EXERCISE:
Starting at the row containing "Describe the element" and continuing through the last of the rows, switch every "screenshot" to "image", reproducing those lines otherwise unchanged and omitting the pictures.

Segment Start: RECORDS SUPPLIED

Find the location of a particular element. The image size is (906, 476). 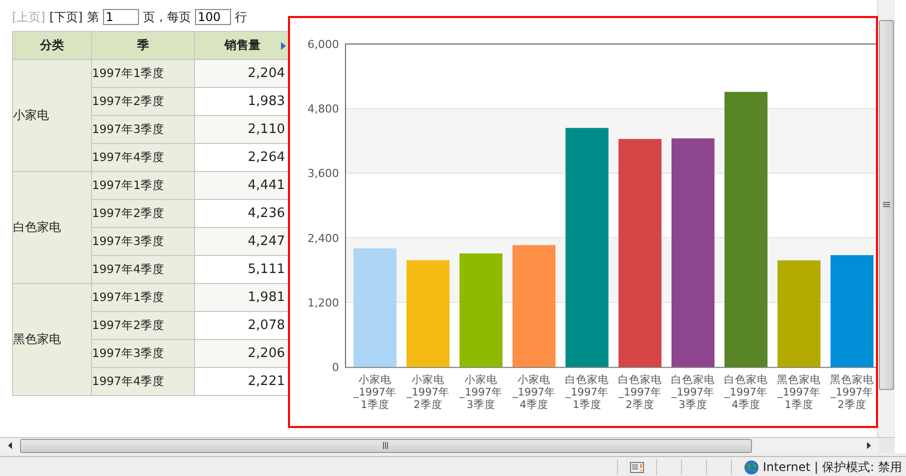

table-cell: 4,236 is located at coordinates (242, 214).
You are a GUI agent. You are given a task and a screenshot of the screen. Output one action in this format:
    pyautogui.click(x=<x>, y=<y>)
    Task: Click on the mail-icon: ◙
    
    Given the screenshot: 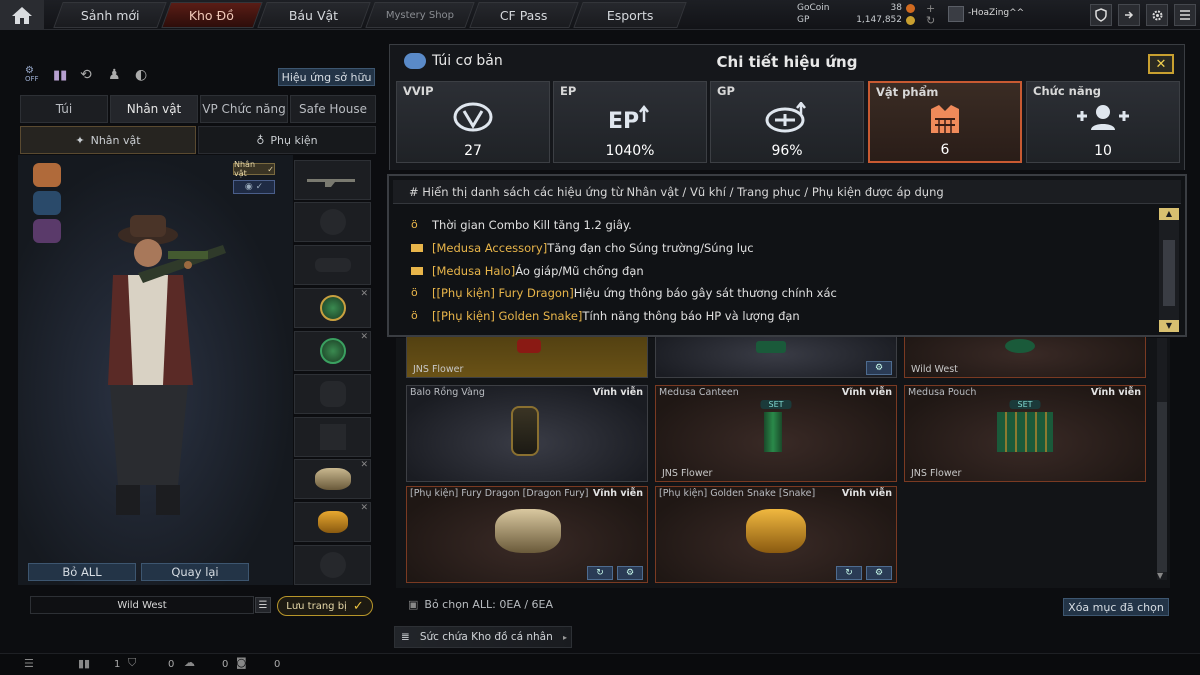 What is the action you would take?
    pyautogui.click(x=242, y=662)
    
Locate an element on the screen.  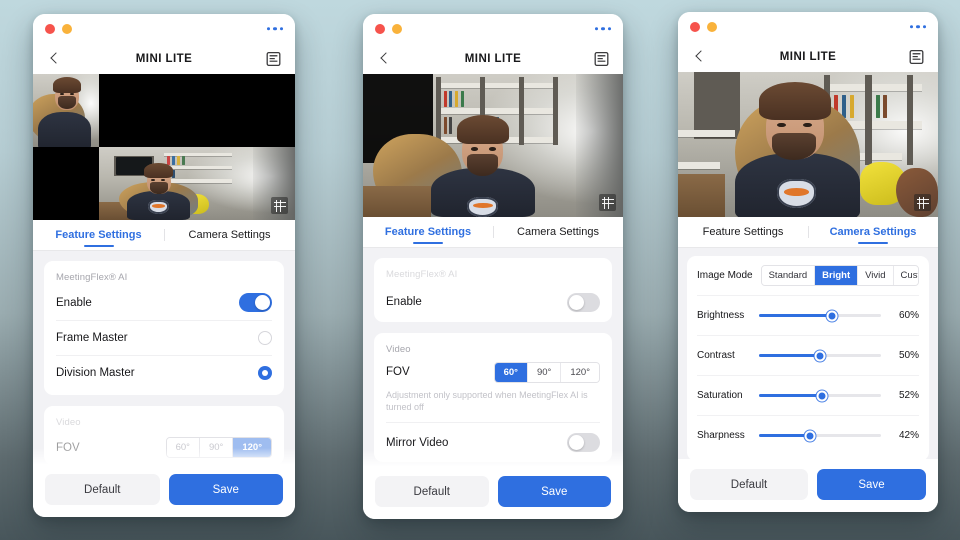
row-label-enable: Enable is located at coordinates (74, 302).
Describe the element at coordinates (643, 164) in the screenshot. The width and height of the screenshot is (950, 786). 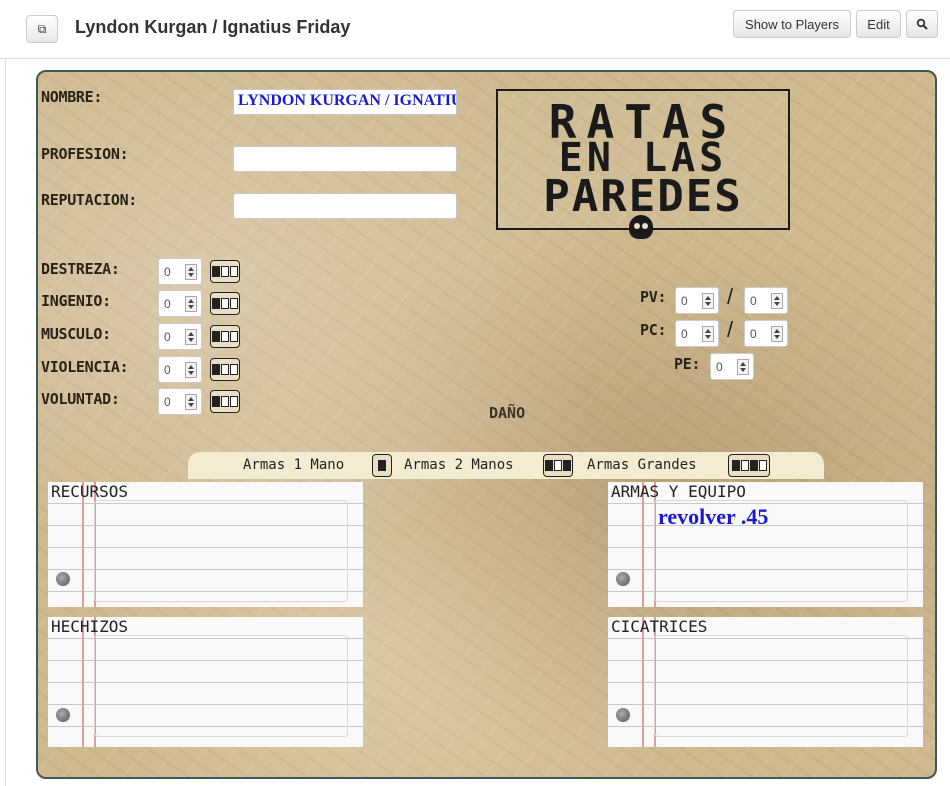
I see `game-logo: RATAS EN LAS PAREDES` at that location.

Segment End: RECORDS SUPPLIED

EXERCISE ANSWER:
Describe the element at coordinates (643, 164) in the image. The width and height of the image is (950, 786). 
I see `game-logo: RATAS EN LAS PAREDES` at that location.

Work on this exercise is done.